Extract ->
Begin

People are always shocked that I don’t dance when Second Position, my debut novel, is all about ballet dancers. ‘Aren’t you supposed to write what you know?’ I’m frequently asked.

Well, yes. You should definitely write what you know. And prior to writing Second Position, I didn’t know Odette from Odile (spoiler alert for the White Swan/Black Swan Princesses in Swan Lake). But I did know a little bit about the shape of grief, falling in love with best friends, and recovering from mental illness. And all of those pieces came together in the book.

But the best part of writing a dance book when I myself am not a dancer? The research. I gained so much respect for dancers as both athletes and artists. They push their bodies to the max, every single day, and they retain an immeasurable curiosity for the way our bodies and music can say things words cannot. Also, the research was visually appealing, no matter which way you swing. Dancers are gorgeous. I’ve never had so much fun on Pinterest!

Beyond just looking at pictures of gorgeous dancers, I watched documentaries like First Position, Ballerina, and the wonderful AOL Originals series on youtube city.ballet about the New York City Ballet. I also interviewed former and current ballet dancers at all levels, watched classes, and lurked in the ballet communities online, including Tumblr and Facebook.

All the while, I wanted to make sure that Second Position was accessible to the non-dancer. While I hope dancers enjoy the book, I also hope that even if you’ve never seen a ballet, you like and enjoy the book. Dance is about telling a story and all dancers will tell you that the audience is not just witnessing the story, they are also a part of it.

And so is the reader when they read the book. The book itself without a reader is just a bunch of data floating around. With a reader, a book takes on a life and with each reader, its life and its telling is slightly different.

End

What you need to do ->
(1) Rewrite the passage about writing a ballet novel, starting at "Beyond just looking" and ending at "part of it.", with "documentaries" replaced by "films".
(2) Extend the passage about writing a ballet novel with the sentences that would follow its last one.

Given data ->
Begin

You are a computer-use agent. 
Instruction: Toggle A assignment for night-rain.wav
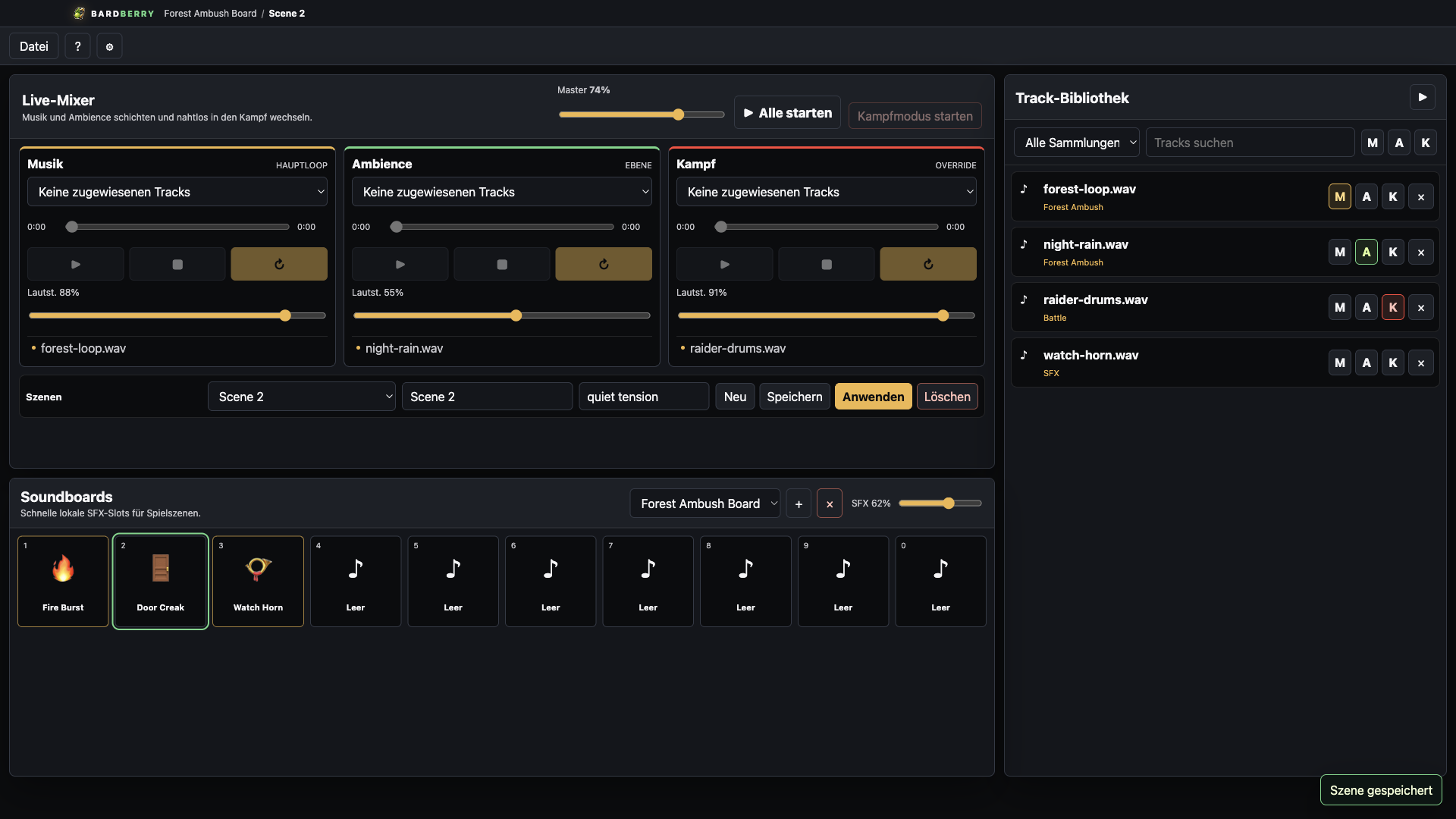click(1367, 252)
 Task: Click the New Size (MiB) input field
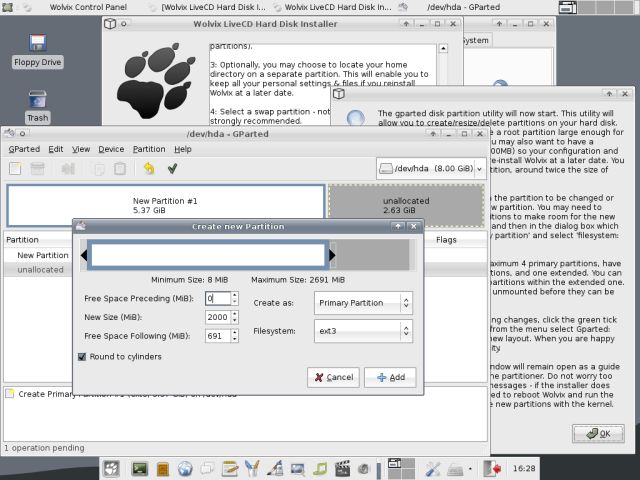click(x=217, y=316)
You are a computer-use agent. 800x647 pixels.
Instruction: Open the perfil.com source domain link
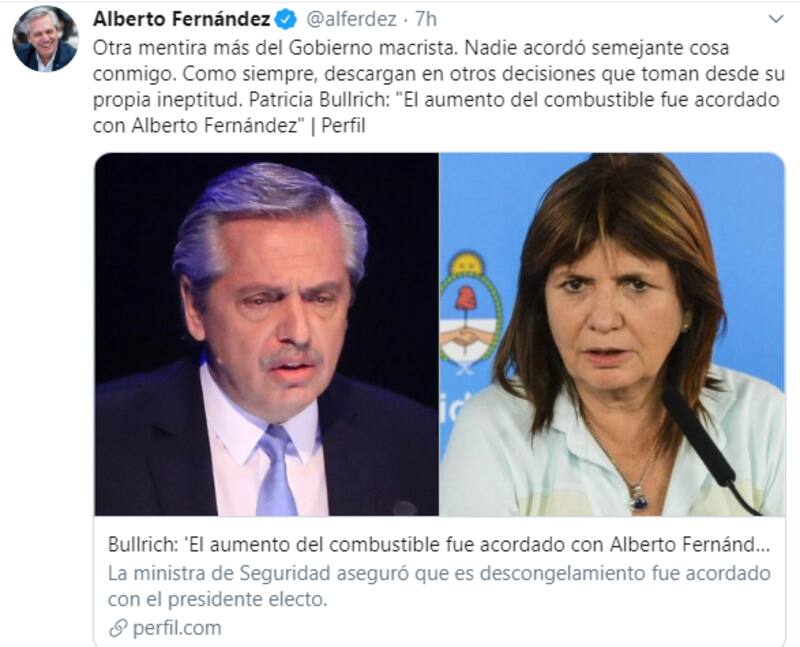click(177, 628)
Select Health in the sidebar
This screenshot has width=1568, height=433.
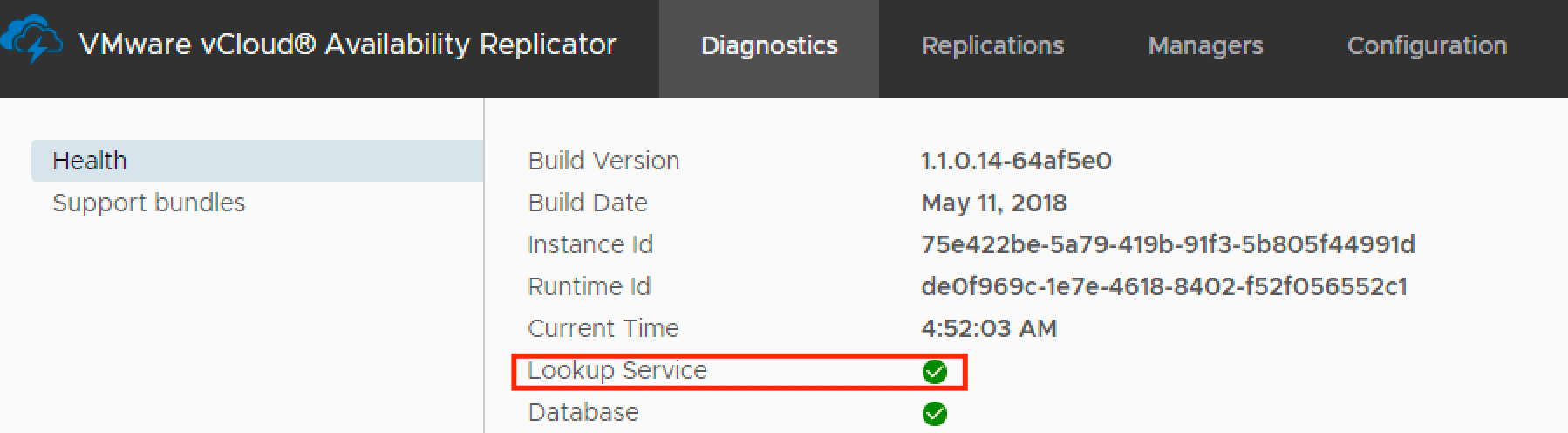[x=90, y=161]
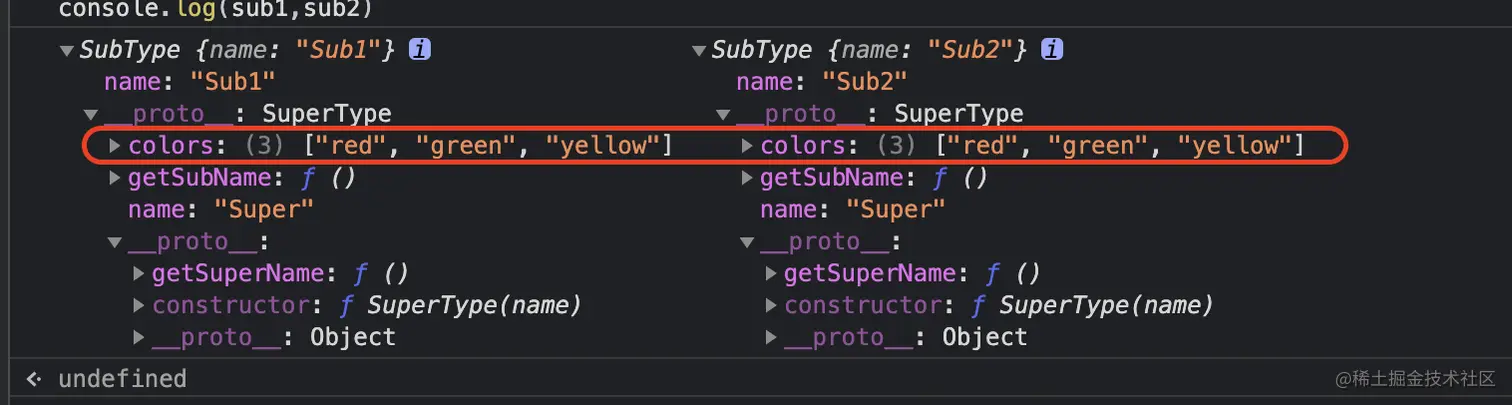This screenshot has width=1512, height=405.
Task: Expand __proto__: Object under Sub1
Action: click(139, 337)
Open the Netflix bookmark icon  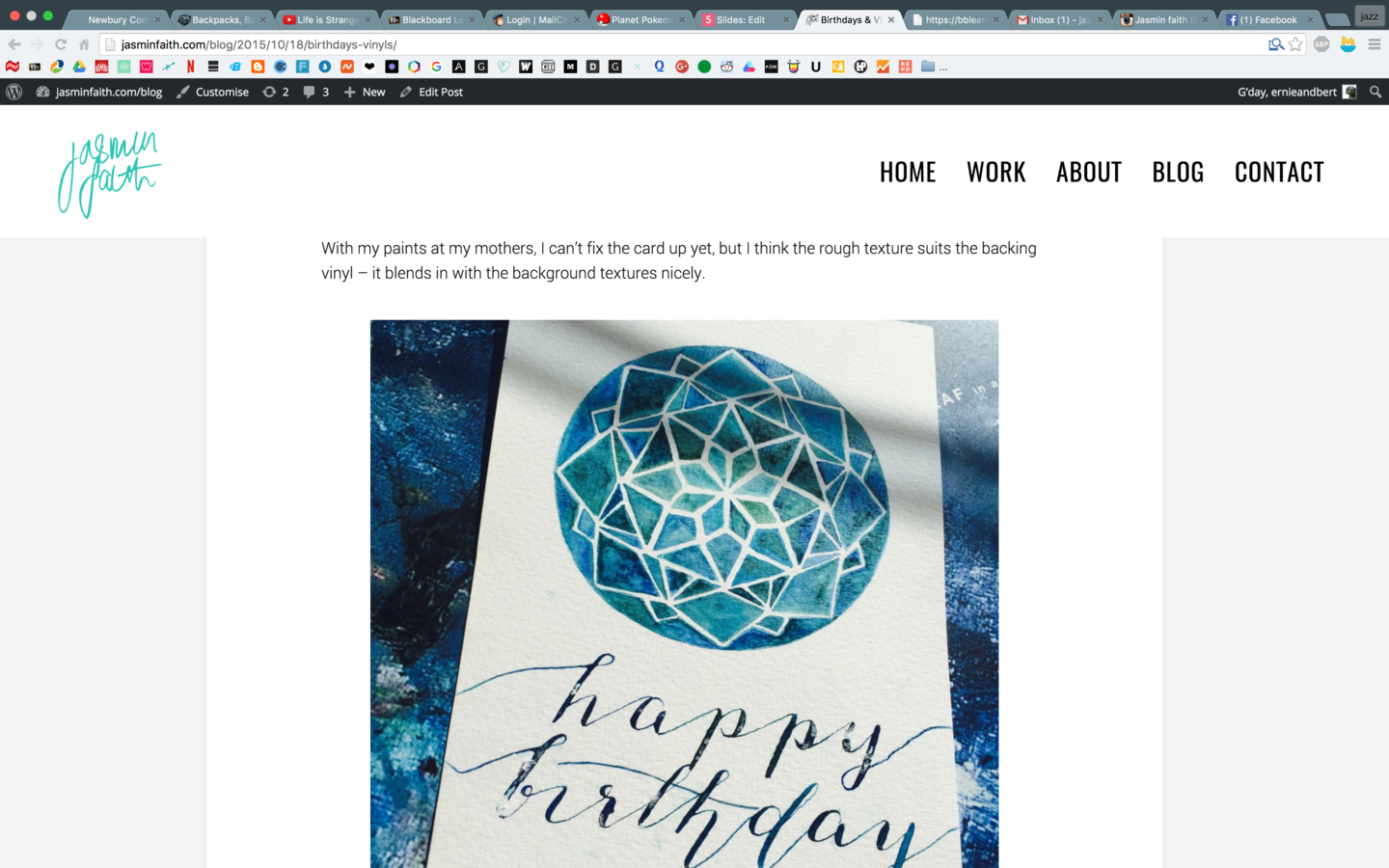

End

Responses in order ->
(1)
Beyond just looking at pictures of gorgeous dancers, I watched films like First Position, Ballerina, and the wonderful AOL Originals series on youtube city.ballet about the New York City Ballet. I also interviewed former and current ballet dancers at all levels, watched classes, and lurked in the ballet communities online, including Tumblr and Facebook.

All the while, I wanted to make sure that Second Position was accessible to the non-dancer. While I hope dancers enjoy the book, I also hope that even if you’ve never seen a ballet, you like and enjoy the book. Dance is about telling a story and all dancers will tell you that the audience is not just witnessing the story, they are also a part of it.

(2)
Some readers might relate to different plot points than others, for instance. In the book, Zed is no longer dancing and he needed to find something else he loved as much as he loved ballet and Aly. What new hobbies, sports, or adventures have you started ‘later in life’?

Happy reading!

Katherine Locke lives and writes in Philadelphia, Pennsylvania, where she’s ruled by her feline overlords and her addiction to chai lattes. Her dayjobs always vary, but in the past she’s worked in nuclear weapons abolition activism, lead poisoning prevention and education, and food safety programs at a mushroom farm. When she’s not writing, she’s reading, and when she’s not reading, she’s tweeting about reading and writing. She secretly believes most books are fairytales in disguise. Her debut novel, SECOND POSITION, arrives in April 2015 from Carina Press.

You can find her online at @bibliogato on Twitter and

9781426899706Four years ago, a car accident ended Zedekiah Harrow’s ballet career and sent Philadelphia Ballet principal dancer Alyona Miller spinning toward the breakdown that suspended her own. What they lost on the side of the road that day can never be replaced, and grief is always harshest under a spotlight.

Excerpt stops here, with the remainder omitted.